TRECHO DO DOCUMENTO:
▬▬▬▬▬▬▬▬▬▬
Análise do poema "Buscando a Cristo", de Gregório de Matos


     Manuel Botelho é o poeta representativo do Barroco no Brasil, diferente dos que vimos até aqui e cuja produção é muito pequena e não ficou muito conhecida no Brasil, ao contrário da de Gregório de Matos, que foi muito popular.

    Por causa dessa sua popularidade, teve um problema semelhante ao de Luís de Camões: como não publicou nada em vida, não se sabe exatamente o que é ou não de sua autoria. Os seus poemas foram, na sua maioria, reunidos por James Amado.

    Em comum com Manuel Botelho, Gregório possui o facto de terem estudado juntos em Coimbra. A diferença é que, enquanto o primeiro escreveu versos sobre o emblema de um Barroco sério, de que Música do Parnaso é exemplo, apesar de aí encontrarmos poemas de outro caráter; o segundo, além da vertente séria, tem uma vertente satírica, que o tornou popular. Ela é de tal ordem que ele ficou conhecido por "Boca do Inferno". A sátira está muito dentro do espírito barroco (ver Fénix Renascida e Postilhão de Apolo). Assim, ele não transgride o espírito barroco e escreve poesia satírica, séria e também sacra.

    Gregório estudou em Coimbra, mas vai ser o primeiro a dar pistas sobre a sociedade brasileira. Manuel Botelho e Itaparica só falaram da riqueza da terra de forma ufanista. Por seu turno, Gregório fala da sociedade brasileira, o que faz sobretudo na vertente satírica da sua poesia.

    O texto "Buscando a Cristo" é um soneto de tema sacro, comum ao Barroco ibérico, o que evidencia sua matriz religiosa e católica.

    Apresenta as fases do próprio Cristo independentes, mas subordinadas a um todo, que é o corpo. Enumera as partes e vai-se dirigindo a cada uma: braços, olhos, pés. Isto é típico do Barroco. Usa também jogos de oposições: "Que para receber-me, estais abertos / E, por não castigar-me, estais cravados.". Mas esta oposição é aparente, porque, na realidade, há uma reiteração. Também na referência aos olhos, temos um jogo de palavras/oposições, mas igualmente aparente, porque a ideia é sempre de perdão. Isto faz parte de um certo gosto que o Barroco tem pelo ludismo, visto que deste movimento faz parte o espírito de jogo, que tem a ver com a participação do leitor, que tem de pensar para compreender o jogo. É por isto que a poesia experimental do século XX vai buscar as suas bases ao Barroco, pela forma como este pressupõe a participação do leitor. Claro que esta participação não é intencional como o é na poesia do século XX. No Barroco, a participação do leitor dá-se pelo gosto do próprio poeta em ser hermético e camuflar as suas ideias. Não parte do conceito de que o leitor é um criador, mas que o poeta é que tem recursos para dizer ou não dizer, de acordo com a ocasião.
▬▬▬▬▬▬▬▬▬▬
LINHAS FORNECIDAS:
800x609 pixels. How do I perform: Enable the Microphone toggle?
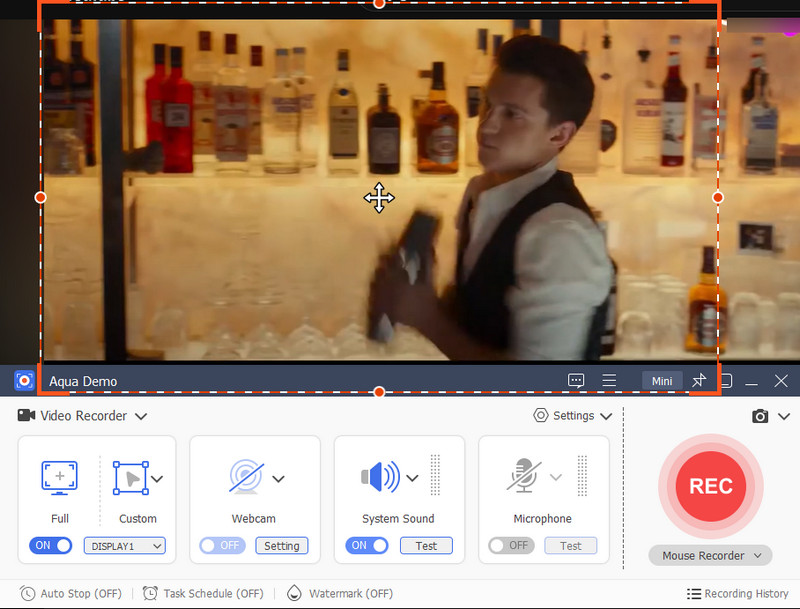pos(510,546)
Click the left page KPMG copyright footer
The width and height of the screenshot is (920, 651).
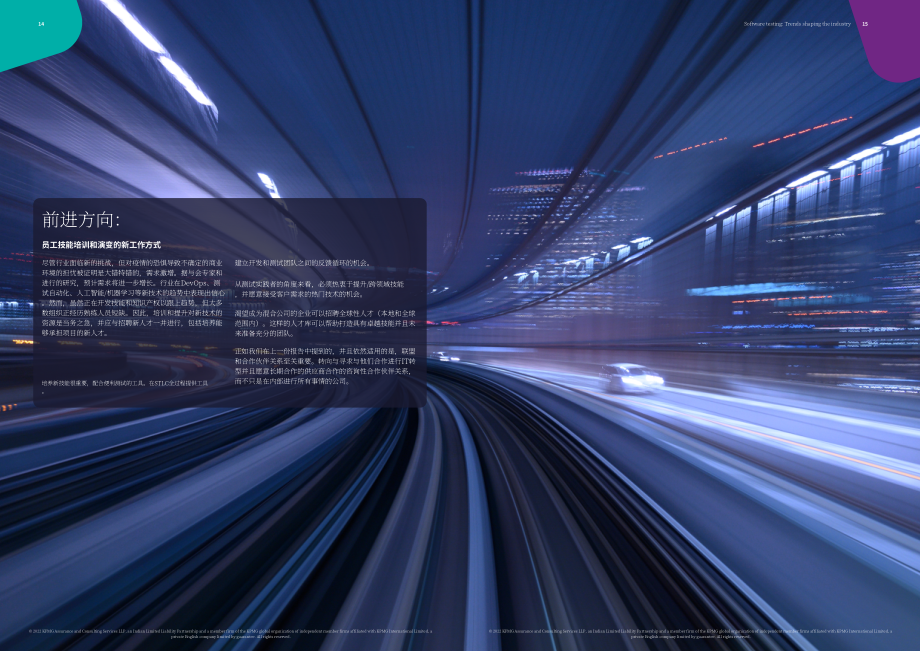[x=230, y=634]
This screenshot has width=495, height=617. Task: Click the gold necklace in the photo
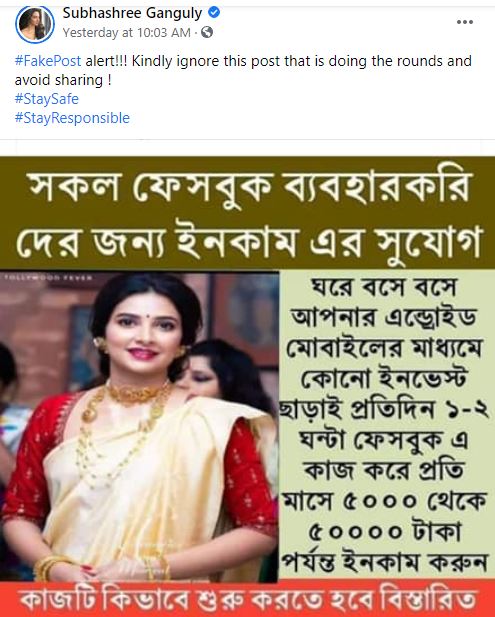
▬▬▬▬▬▬▬▬▬▬
Segundo o trecho sobre o soneto de Gregório de Matos, quais partes do corpo de Cristo o poema enumera, dirigindo-se a cada uma? As linhas vêm de outra fonte.

Braços, olhos e pés.